Earlier this week I had the opportunity to meet with Lizzette Bahamon, in the Instructional Design office of the American Express, Greensboro, NC headquarters. Though I know that interactive media and communications is “everywhere”, I was really struck by how it is used at American Express (and I felt really silly that I had not realized it before). Now I know that American Express has a staff of tens of thousands all over the world, and I know that they need to be constantly trained on various programs, initiatives, updated laws and regulations, etc….but I never thought about how they are trained. How do you train thousands of staff, all over the world, with their own deadlines and unique schedules? And how is this training done efficiently? How is the training cost-effective yet still engaging to the viewer/learner? Two words: Instructional Design.
Here is how Wikipedia defines instructional design:
Instructional Design (also called Instructional Systems Design (ISD)) is the practice of maximizing the effectiveness, efficiency and appeal of instruction and other learning experiences. The process consists broadly of determining the current state and needs of the learner, defining the end goal of instruction, and creating some “intervention” to assist in the transition. Ideally the process is informed by pedagogically and andragogically (adult learning) tested theories of learning and may take place in student-only, teacher-led or community-based settings. The outcome of this instruction may be directly observable and scientifically measured or completely hidden and assumed.
Imagine the importance of interactive media and design when considering teaching tens of thousands all over the world? How do you measure if the learning has actually occured?
Below is the job description of a instructional graphic designer (provided to me by Lizzette):
The Graphic Designer will work with a team of Instructional Designers to develop attractive, effective multimedia learning interventions for the American Express Learning Network.
• Play a critical role in the conception and implementation of a creative vision for an instructional design organization
• Develop creative elements, templates, and design standards for web and print based adult learning materials
• Collaborate with an Instructional Design team through all stages of creative development which includes concept, design, prototype, and implementation
• Provide deliverables in a timely manner according to project schedules
• Develop and maintain orderly and complete files for all projects within existing systems
Department Name AELN
Required Qualifications • 4-year design related degree or equivalent experience
• 3 years experience as a graphic designer in a professional setting
• Solid understanding of design principles including color theory, layout, and the communication of complex data via visual objects
• Expertise with best practices and principles for designing instructional media
• Experience with interpreting guidelines from a visual identity system (VIS) and applying American Express global branding requirements to a variety of print and web-based publications in a creative and attractive manner
• Possess a solid understanding of web usability principles, user interface best practices, and emerging trends in UI design.
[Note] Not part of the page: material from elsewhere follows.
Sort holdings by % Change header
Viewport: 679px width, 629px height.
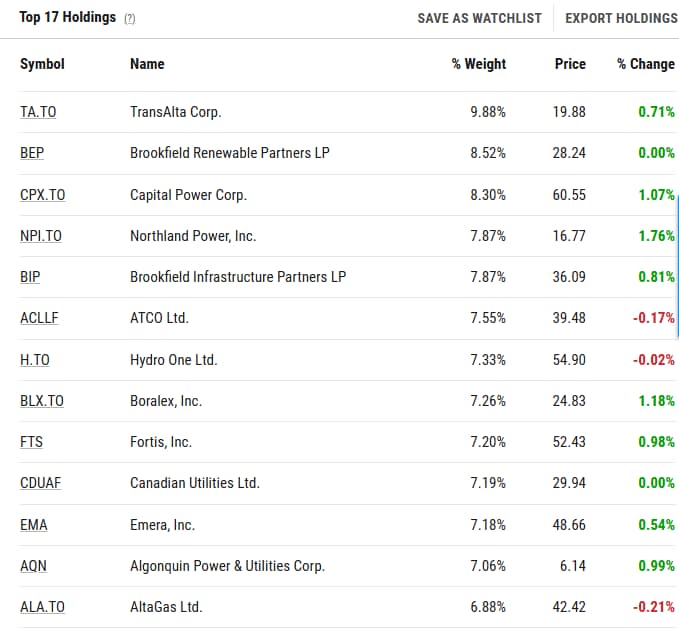point(645,64)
• Ability to positively influence others and build consensus with large groups; strong interpersonal skills; ability to work well with others and contribute to a positive environment.
• Able to work on multiple, large scale projects simultaneously
• Experience with both web-based and print design
• Excellent written and verbal communication skills
• Familiarity with instructional design and adult learning methodologies
• Experience developing e-learning multimedia solutions for SCORM compliance
• Understanding of web usability principles, user interface best practices, and emerging trends as they relate specifically to e-Learning a plus.
This type of career combines design, multimedia, psychology and education/instruction. Just another of many iMedia jobs.